==== Information provided ====

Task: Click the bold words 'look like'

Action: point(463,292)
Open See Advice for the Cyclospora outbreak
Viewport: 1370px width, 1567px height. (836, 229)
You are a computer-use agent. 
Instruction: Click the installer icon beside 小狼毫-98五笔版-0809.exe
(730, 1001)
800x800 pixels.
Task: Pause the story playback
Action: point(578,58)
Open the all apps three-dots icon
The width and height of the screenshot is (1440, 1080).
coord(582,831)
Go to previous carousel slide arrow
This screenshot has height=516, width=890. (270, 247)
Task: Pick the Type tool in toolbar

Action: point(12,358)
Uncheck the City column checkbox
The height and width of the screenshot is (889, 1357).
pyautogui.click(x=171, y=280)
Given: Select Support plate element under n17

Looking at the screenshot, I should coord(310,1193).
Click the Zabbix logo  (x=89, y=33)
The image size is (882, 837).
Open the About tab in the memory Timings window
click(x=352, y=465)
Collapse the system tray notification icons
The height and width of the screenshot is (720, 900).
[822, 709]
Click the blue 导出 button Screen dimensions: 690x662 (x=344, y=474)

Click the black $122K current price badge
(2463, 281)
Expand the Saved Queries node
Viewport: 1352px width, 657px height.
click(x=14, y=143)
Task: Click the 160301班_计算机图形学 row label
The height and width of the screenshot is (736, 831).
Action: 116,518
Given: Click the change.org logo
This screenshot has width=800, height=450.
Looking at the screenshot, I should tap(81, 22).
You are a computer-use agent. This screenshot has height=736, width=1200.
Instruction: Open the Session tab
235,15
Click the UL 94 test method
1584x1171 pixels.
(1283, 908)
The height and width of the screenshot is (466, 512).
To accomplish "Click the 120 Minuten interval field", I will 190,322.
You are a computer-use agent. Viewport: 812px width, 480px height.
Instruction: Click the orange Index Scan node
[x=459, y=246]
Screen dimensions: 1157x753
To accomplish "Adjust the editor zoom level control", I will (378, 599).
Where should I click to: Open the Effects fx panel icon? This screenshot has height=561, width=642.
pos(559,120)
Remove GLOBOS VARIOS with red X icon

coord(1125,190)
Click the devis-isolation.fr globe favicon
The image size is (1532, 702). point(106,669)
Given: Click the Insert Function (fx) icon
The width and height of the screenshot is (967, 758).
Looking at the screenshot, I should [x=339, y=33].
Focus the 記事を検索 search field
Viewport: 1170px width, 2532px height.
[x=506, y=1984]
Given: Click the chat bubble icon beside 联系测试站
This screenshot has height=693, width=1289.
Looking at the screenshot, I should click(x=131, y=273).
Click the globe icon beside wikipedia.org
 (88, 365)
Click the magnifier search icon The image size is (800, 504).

====

Copy every line of the data above exactly.

Task: Click the bold words 'look like'

Action: point(463,292)
Open See Advice for the Cyclospora outbreak
Viewport: 1370px width, 1567px height. (836, 229)
You are a computer-use agent. 
Instruction: Click the installer icon beside 小狼毫-98五笔版-0809.exe
(730, 1001)
800x800 pixels.
Task: Pause the story playback
Action: point(578,58)
Open the all apps three-dots icon
The width and height of the screenshot is (1440, 1080).
coord(582,831)
Go to previous carousel slide arrow
This screenshot has height=516, width=890. (270, 247)
Task: Pick the Type tool in toolbar

Action: point(12,358)
Uncheck the City column checkbox
The height and width of the screenshot is (889, 1357).
pyautogui.click(x=171, y=280)
Given: Select Support plate element under n17

Looking at the screenshot, I should coord(310,1193).
Click the Zabbix logo  (x=89, y=33)
The image size is (882, 837).
Open the About tab in the memory Timings window
click(x=352, y=465)
Collapse the system tray notification icons
The height and width of the screenshot is (720, 900).
[822, 709]
Click the blue 导出 button Screen dimensions: 690x662 (x=344, y=474)

Click the black $122K current price badge
(2463, 281)
Expand the Saved Queries node
Viewport: 1352px width, 657px height.
click(x=14, y=143)
Task: Click the 160301班_计算机图形学 row label
The height and width of the screenshot is (736, 831).
Action: 116,518
Given: Click the change.org logo
This screenshot has width=800, height=450.
Looking at the screenshot, I should tap(81, 22).
You are a computer-use agent. This screenshot has height=736, width=1200.
Instruction: Open the Session tab
235,15
Click the UL 94 test method
1584x1171 pixels.
(1283, 908)
The height and width of the screenshot is (466, 512).
To accomplish "Click the 120 Minuten interval field", I will 190,322.
You are a computer-use agent. Viewport: 812px width, 480px height.
Instruction: Click the orange Index Scan node
[x=459, y=246]
Screen dimensions: 1157x753
To accomplish "Adjust the editor zoom level control", I will (378, 599).
Where should I click to: Open the Effects fx panel icon? This screenshot has height=561, width=642.
pos(559,120)
Remove GLOBOS VARIOS with red X icon

coord(1125,190)
Click the devis-isolation.fr globe favicon
The image size is (1532, 702). point(106,669)
Given: Click the Insert Function (fx) icon
The width and height of the screenshot is (967, 758).
Looking at the screenshot, I should [x=339, y=33].
Focus the 記事を検索 search field
Viewport: 1170px width, 2532px height.
[x=506, y=1984]
Given: Click the chat bubble icon beside 联系测试站
This screenshot has height=693, width=1289.
Looking at the screenshot, I should click(x=131, y=273).
Click the globe icon beside wikipedia.org
 (88, 365)
Click the magnifier search icon The image size is (800, 504).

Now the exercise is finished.